D.           The Evidence relating to Conroy’s Prior Convictions

[34]       In July 2015, the Crown brought a pre-trial application to lead evidence of Conroy’s three prior drug trafficking-related charges, dated 2007, 2008, and 2010. The trial judge allowed the application only with respect to the 2008 charges, for which Conroy was convicted in 2011 (“the 2008 convictions”). The 2008 convictions were for the possession of cocaine for the purpose of trafficking and possession of proceeds of crime.

[35]       At the time of the application, the parties indicated that they would create an agreed statement of facts to admit the evidence of the prior convictions. This did not happen. Instead, at trial, the Crown called several officers to testify about the 2008 convictions. The following documents were also admitted as evidence for the jury’s consideration:

·        Tausendfreund J.’s reasons for judgment on the 2008 convictions and sentence;

·        Leitch J.’s reasons for judgment on a related forfeiture hearing; and

·        An order from the Court of Appeal dismissing Conroy’s appeal from the 2008 convictions.

The Parties’ Submissions

[36]       The appellants concede that admitting the fact of the convictions for possession of cocaine for the purpose of drug trafficking was sufficiently probative regarding the origin of the money in the present case.
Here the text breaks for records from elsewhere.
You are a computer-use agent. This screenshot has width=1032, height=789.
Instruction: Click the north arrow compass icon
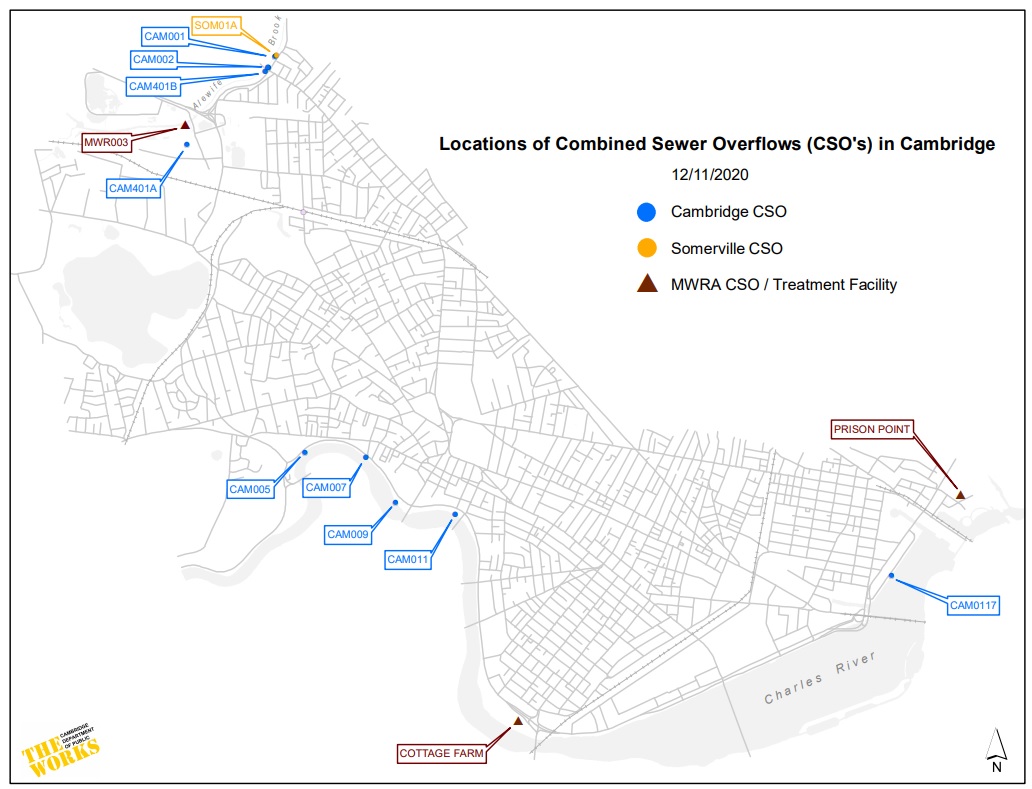[996, 750]
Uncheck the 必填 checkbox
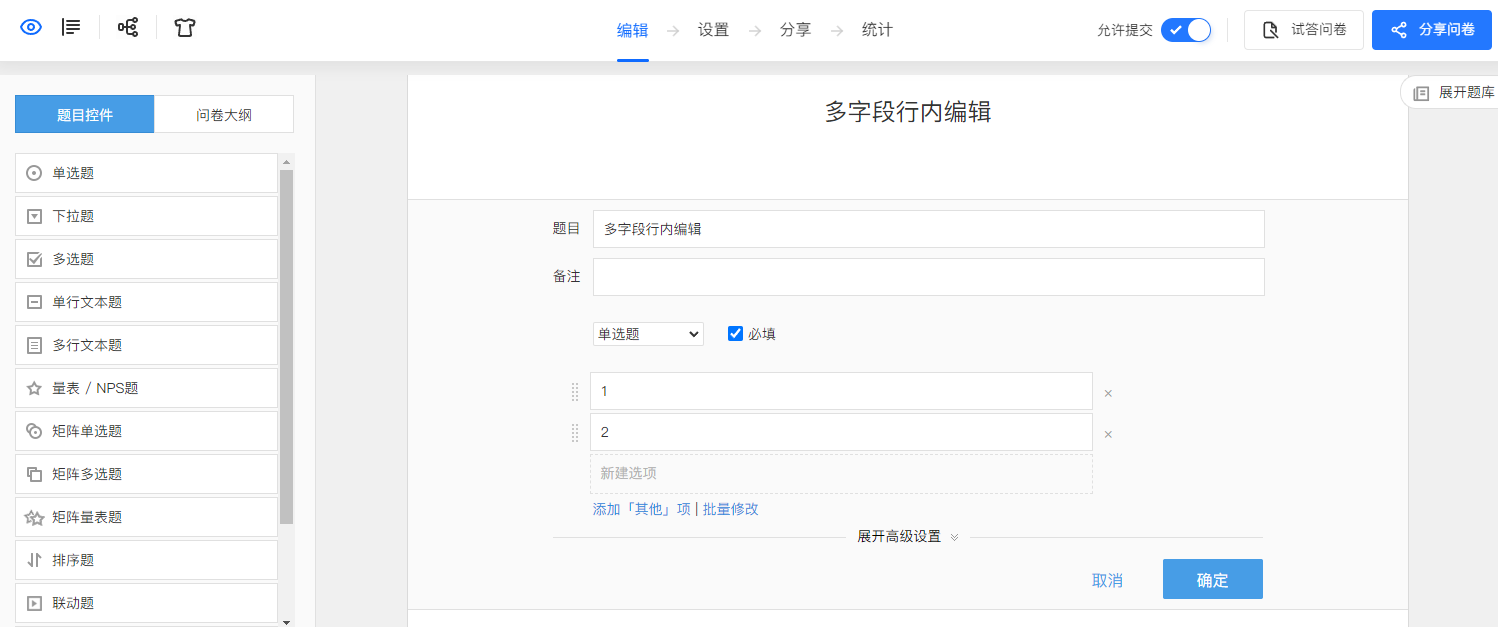Image resolution: width=1498 pixels, height=627 pixels. [736, 334]
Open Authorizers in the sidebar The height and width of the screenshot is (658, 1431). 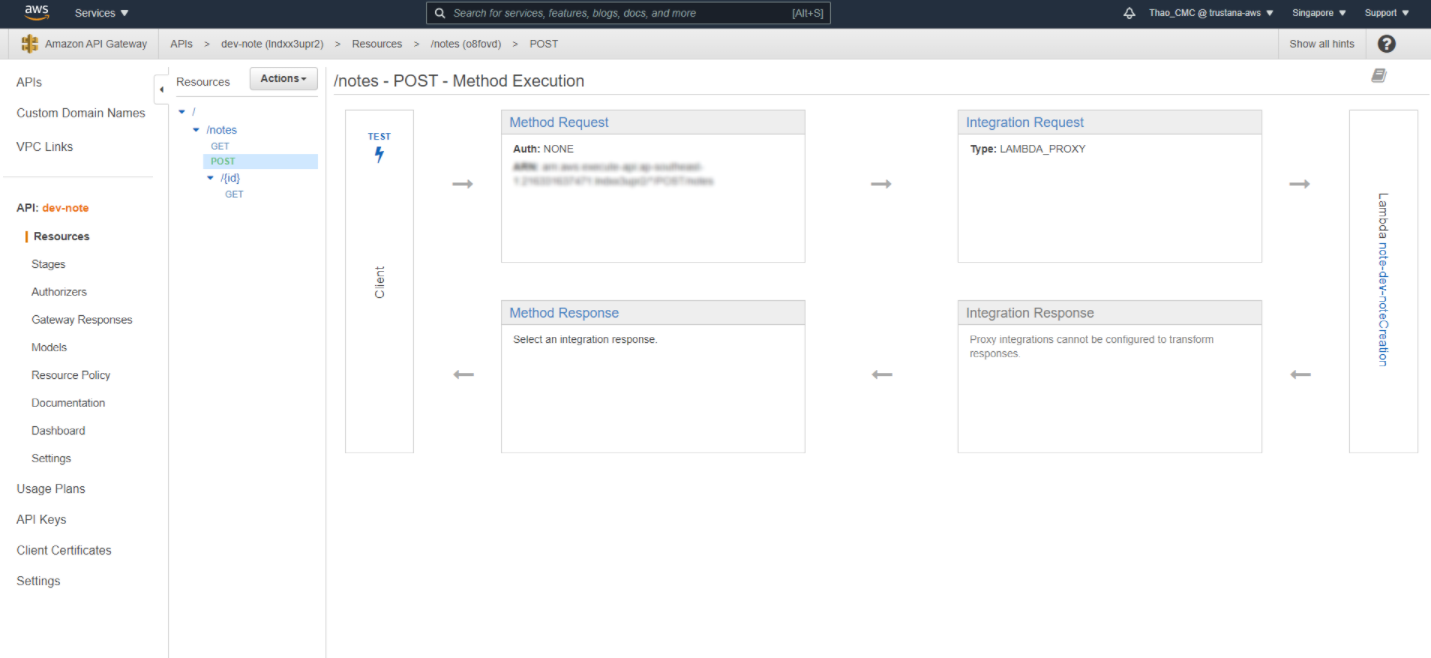(59, 292)
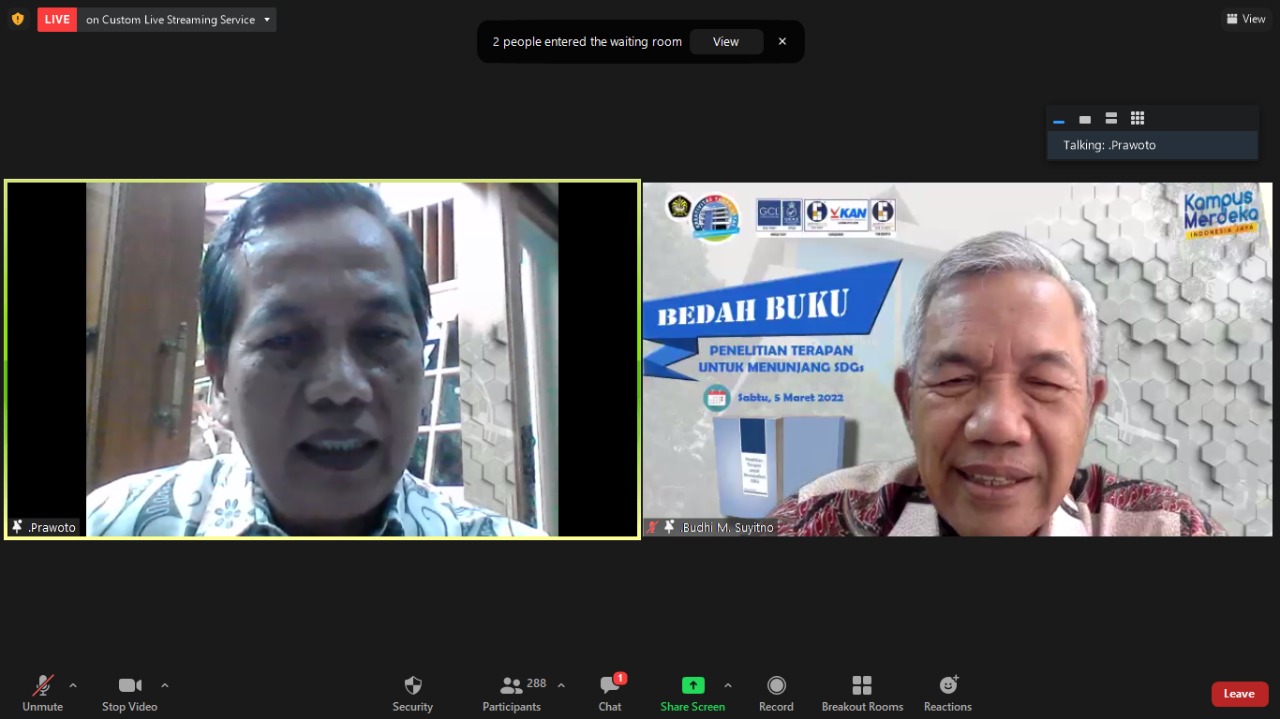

However, they argue that 1) admitting the fact of the proceeds convictions and 2) admitting the 2008 convictions in the form of the reasons for decision was highly prejudicial and warrants a new trial.

[37]       First, they say the proceeds convictions should not have been admitted, because they were not relevant to the origin of the money, which was the only live issue at trial. Further, the proceeds convictions permitted impermissible propensity reasoning. The risk of propensity reasoning was particularly high, given that the proceeds convictions arose at least in part from the same sources of income in the same time period as the case at bar.

[38]       Second, the appellants argue that the reasons for judgment relating to the 2008 convictions should not have been admitted and filed as exhibits, because they contained more than the fact of the 2008 convictions. As the reasons in their entirety were admitted, they were inevitably imbued with the inherent authority of another judge’s decision that could readily overwhelm a jury. Moreover, they were comprised in essence of a blend of hearsay and expert opinion, which both call for careful jury instructions as to the proper use of such evidence. No such jury instructions were given.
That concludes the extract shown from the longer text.